L’expertise de l’INSERM, en médicalisant à l’extrême des phénomènes d’ordre éducatif,
psychologique et social, entretient la confusion entre malaise social et souffrance psychique,
voire maladie héréditaire.

En stigmatisant comme pathologique toute manifestation vive d’opposition inhérente au
développement psychique de l’enfant, en isolant les symptômes de leur signification dans le
parcours de chacun, en les considérant comme facteurs prédictifs de délinquance, l’abord du
développement singulier de l’être humain est nié et la pensée soignante robotisée.
Au contraire, plutôt que de tenter le dressage ou le rabotage des comportements, il convient de reconnaître la souffrance psychique de certains enfants à travers leur subjectivité naissante et de leur permettre de bénéficier d’une palette thérapeutique la plus variée.

Pour autant, tous les enfants n’en relèvent pas et les réponses aux problèmes de comportement se situent bien souvent dans le domaine éducatif, pédagogique ou social.

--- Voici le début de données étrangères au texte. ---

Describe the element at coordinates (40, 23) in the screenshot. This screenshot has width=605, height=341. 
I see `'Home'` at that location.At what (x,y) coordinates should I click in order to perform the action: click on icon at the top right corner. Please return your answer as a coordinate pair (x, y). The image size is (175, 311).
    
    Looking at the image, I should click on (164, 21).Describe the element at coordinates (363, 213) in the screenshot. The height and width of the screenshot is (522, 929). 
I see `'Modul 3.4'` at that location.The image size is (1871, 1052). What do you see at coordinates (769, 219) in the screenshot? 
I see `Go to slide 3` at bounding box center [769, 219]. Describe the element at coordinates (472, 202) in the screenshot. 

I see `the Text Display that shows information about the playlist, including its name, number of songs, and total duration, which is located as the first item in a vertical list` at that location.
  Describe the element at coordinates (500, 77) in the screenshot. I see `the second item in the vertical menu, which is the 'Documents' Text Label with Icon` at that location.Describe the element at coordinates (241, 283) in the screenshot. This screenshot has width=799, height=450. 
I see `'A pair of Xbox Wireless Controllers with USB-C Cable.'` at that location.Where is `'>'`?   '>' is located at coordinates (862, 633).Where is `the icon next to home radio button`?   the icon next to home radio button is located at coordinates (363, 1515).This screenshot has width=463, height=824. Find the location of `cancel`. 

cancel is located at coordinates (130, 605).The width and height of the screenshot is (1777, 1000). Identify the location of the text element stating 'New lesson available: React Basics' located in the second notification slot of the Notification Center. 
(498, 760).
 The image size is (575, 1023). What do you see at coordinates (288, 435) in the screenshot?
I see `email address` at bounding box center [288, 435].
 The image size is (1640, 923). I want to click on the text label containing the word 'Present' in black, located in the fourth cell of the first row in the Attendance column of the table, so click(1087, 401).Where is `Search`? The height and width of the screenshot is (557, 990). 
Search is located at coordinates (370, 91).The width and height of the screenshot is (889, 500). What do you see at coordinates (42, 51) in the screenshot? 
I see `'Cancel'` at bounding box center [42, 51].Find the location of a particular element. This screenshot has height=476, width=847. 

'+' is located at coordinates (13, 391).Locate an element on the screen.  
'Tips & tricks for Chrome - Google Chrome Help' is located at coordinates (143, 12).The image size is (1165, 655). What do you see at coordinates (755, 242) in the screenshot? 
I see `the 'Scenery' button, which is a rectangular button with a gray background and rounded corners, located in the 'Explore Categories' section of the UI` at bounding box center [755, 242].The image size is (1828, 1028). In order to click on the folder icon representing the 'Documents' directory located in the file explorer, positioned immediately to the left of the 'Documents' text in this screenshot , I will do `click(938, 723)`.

Cette expertise INSERM intervient au moment où plusieurs rapports sont rendus publics au
sujet de la prévention de la délinquance. On y lit notamment des propositions visant à dépister
dès les trois premières années de leur vie les enfants dont l’« instabilité émotionnelle
(impulsivité, intolérance aux frustrations, non maîtrise de notre langue) va engendrer cette
violence et venir alimenter les faits de délinquance ». On assiste dès lors, sous couvert de «
caution scientifique », à la tentative d’instrumentalisation des pratiques de soins dans le
champ pédopsychiatrique à des fins de sécurité et d’ordre public. Le risque de dérive est
patent : la détection systématique d’enfants « agités » dans les crèches, les écoles maternelles, au prétexte d’endiguer leur délinquance future, pourrait transformer ces établissements de lieux d’accueil ou d’éducation en lieux de traque aux yeux des parents, mettant en péril leur vocation sociale et le concept-même de prévention.

Professionnels, parents, citoyens, dans le champ de la santé, de l’enfance, de l’éducation,
etc. :

- Nous nous élevons contre les risques de dérives des pratiques de soins, notamment
psychiques, vers des fins normatives et de contrôle social.

- Nous refusons la médicalisation ou la psychiatrisation de toute manifestation de mal-être
social.

- Nous nous engageons à préserver dans nos pratiques professionnelles et sociales la pluralité
des approches dans les domaines médical, psychologique, social, éducatif… vis-à-vis des
difficultés des enfants en prenant en compte la singularité de chacun au sein de son
environnement.

- Nous en appelons à un débat démocratique sur la prévention, la protection et les soins
prodigués aux enfants, dans un esprit de clarté quant aux fonctions des divers acteurs du
champ social (santé, éducation, justice…) et quant aux interrelations entre ces acteurs.